A meeting with the Onslow County Board of Education and Onslow County commissioners agreed to petition state lawmakers to ease up onthe requirements in House Bill 13.
"The problem with it is that when we reduce the classroom size that means we're gonna have to add additional classrooms, add additional schools, which is going to require additional funding -- and that's the concern I have is to find the funding stream to make this happen," said Robin Knapp, one of the county commissioners.
"We have to find funds somewhere in order to meet those requirements that are placed on us. When you start talking about adding additional classrooms, possibly new schools, that all costs money. Well where are we gonna get the money? Taxation is a possibility."
Knapp said he hopes it doesn't come to that. But it's not the only thing he's worried about.
"What I'm afraid of is when we limit the classrooms like that, then we look at some of the enhancement programs that may go away," Knapp said. "Such as PE, such as art. Things that directly affect a lot of these students and a lot of these students participate in and love. And I'd hate to see that go away."
There is a waiver that allows the school distirct to have larger class sizes in art, music and PE. But that waiver currently doesn't extend to next year, which means those enhancement programs could get cut by 2018 for all ementary school students.
Now the school board is racing to prevent that.
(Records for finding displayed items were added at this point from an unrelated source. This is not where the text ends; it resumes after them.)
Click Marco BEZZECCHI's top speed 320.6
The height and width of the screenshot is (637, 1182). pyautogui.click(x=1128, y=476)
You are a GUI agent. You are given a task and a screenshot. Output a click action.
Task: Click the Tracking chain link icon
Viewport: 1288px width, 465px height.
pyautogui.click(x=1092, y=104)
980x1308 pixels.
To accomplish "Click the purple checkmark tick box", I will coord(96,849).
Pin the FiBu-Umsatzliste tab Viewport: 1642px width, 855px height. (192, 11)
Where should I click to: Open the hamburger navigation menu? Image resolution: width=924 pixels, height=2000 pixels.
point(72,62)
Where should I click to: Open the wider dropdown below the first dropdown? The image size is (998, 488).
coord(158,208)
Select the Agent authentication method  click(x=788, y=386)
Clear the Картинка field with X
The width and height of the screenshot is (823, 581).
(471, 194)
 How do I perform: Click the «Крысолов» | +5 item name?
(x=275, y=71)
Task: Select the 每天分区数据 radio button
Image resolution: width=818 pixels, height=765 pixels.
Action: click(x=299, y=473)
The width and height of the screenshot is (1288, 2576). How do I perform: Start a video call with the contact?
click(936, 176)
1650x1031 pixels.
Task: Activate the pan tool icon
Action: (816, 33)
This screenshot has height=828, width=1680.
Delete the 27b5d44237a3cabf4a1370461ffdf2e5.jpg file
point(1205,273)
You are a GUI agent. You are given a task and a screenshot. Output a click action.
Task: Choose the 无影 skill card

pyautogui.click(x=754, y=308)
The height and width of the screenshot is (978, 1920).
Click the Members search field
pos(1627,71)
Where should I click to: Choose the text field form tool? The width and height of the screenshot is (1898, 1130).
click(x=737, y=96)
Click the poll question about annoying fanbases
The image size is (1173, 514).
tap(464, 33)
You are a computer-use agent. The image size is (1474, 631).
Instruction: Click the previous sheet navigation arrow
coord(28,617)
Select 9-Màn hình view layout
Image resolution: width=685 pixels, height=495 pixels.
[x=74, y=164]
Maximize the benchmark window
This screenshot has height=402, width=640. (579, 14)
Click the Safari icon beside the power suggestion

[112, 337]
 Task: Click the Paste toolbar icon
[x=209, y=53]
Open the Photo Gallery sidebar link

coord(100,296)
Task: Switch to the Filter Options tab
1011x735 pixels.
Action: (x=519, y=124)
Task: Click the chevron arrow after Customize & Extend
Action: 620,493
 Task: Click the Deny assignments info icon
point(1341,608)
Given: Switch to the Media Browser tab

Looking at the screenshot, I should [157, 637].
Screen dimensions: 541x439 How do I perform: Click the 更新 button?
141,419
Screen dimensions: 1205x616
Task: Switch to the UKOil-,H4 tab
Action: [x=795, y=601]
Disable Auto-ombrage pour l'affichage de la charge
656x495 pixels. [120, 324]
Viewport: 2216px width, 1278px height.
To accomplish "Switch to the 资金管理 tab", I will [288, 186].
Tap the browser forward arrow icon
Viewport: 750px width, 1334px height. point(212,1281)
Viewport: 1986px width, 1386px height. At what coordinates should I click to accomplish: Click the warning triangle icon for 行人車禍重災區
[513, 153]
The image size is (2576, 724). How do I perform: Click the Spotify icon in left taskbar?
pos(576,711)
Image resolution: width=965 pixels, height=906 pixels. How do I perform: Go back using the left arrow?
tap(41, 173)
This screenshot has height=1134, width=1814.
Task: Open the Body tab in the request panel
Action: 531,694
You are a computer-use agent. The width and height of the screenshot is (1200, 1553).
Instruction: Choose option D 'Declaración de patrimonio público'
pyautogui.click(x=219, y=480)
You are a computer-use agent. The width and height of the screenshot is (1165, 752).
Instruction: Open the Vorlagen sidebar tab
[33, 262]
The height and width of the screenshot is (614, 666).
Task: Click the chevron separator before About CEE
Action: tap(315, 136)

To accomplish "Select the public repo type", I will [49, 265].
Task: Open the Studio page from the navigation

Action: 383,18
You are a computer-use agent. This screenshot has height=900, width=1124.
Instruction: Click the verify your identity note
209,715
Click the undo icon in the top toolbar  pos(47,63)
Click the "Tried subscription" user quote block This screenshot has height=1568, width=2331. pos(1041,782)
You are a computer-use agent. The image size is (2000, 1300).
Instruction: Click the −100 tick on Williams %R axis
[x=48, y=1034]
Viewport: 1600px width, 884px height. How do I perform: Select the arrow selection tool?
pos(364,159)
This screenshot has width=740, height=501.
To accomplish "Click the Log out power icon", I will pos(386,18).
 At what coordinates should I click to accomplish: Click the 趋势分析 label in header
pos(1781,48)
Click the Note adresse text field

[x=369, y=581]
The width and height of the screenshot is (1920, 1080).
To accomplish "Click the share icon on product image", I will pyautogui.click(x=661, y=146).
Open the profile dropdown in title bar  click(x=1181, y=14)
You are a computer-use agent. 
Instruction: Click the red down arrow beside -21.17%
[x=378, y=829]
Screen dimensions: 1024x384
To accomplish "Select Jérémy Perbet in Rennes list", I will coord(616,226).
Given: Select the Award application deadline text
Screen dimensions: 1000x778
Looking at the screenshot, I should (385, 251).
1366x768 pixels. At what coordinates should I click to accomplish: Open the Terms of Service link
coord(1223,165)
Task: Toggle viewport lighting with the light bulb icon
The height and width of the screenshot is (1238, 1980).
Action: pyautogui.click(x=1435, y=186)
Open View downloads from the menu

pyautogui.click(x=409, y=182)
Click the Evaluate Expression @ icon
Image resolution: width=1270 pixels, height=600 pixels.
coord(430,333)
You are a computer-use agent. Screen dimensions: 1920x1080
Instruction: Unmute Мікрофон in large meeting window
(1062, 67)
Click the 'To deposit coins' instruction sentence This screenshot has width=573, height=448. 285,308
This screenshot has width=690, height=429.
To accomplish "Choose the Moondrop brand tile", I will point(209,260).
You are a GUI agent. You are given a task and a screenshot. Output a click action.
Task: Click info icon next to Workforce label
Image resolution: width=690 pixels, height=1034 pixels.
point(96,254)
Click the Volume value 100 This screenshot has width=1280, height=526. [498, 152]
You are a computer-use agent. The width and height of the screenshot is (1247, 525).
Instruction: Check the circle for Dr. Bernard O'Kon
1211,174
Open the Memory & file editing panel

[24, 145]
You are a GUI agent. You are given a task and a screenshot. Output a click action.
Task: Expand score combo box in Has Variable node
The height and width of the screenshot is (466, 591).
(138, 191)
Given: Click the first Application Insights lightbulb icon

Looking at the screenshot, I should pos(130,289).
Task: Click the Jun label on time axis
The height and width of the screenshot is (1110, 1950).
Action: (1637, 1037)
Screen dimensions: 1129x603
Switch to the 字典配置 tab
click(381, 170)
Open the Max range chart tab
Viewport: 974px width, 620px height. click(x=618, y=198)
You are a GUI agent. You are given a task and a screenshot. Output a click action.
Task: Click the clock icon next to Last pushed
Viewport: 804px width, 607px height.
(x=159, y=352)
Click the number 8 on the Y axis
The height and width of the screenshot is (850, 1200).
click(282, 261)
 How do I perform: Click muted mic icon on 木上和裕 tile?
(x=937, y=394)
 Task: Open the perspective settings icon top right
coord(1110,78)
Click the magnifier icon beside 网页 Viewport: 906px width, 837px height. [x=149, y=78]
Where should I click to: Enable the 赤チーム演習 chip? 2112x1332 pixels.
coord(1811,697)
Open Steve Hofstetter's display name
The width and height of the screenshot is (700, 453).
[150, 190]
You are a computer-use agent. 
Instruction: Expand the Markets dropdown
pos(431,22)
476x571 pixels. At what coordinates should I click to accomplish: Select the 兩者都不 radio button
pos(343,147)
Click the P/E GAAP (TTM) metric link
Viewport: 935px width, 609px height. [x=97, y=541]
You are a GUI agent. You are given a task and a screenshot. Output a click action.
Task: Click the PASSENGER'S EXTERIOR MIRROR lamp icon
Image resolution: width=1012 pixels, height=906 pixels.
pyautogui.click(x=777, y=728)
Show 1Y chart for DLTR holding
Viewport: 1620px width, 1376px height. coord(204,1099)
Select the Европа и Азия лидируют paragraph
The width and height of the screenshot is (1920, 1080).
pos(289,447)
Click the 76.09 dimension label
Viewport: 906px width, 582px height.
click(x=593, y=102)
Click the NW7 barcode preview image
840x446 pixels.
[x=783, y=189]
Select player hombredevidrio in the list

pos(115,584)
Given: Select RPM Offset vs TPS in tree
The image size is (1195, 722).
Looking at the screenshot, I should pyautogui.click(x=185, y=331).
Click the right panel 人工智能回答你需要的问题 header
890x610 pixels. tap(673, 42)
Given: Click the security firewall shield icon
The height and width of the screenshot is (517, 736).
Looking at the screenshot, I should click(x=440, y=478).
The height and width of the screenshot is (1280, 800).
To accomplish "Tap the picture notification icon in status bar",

The two groups plan to write up a resolution requiring an ease up on the classroom size requirements, hoping to save the probrams that could be cut and preventing the possibility of raising taxes.
"To lose those things would be not only detrimental to the program side and the educational side but it would be detrimental to the development of the students," said Pam Thomas, school board chairman.
"In January, we're planning on meeting with our legislatures, a face-to-face meeting so that we can impress on them the need to either have a waiver in place or to remove that some of the restrictions that are in the law as it is."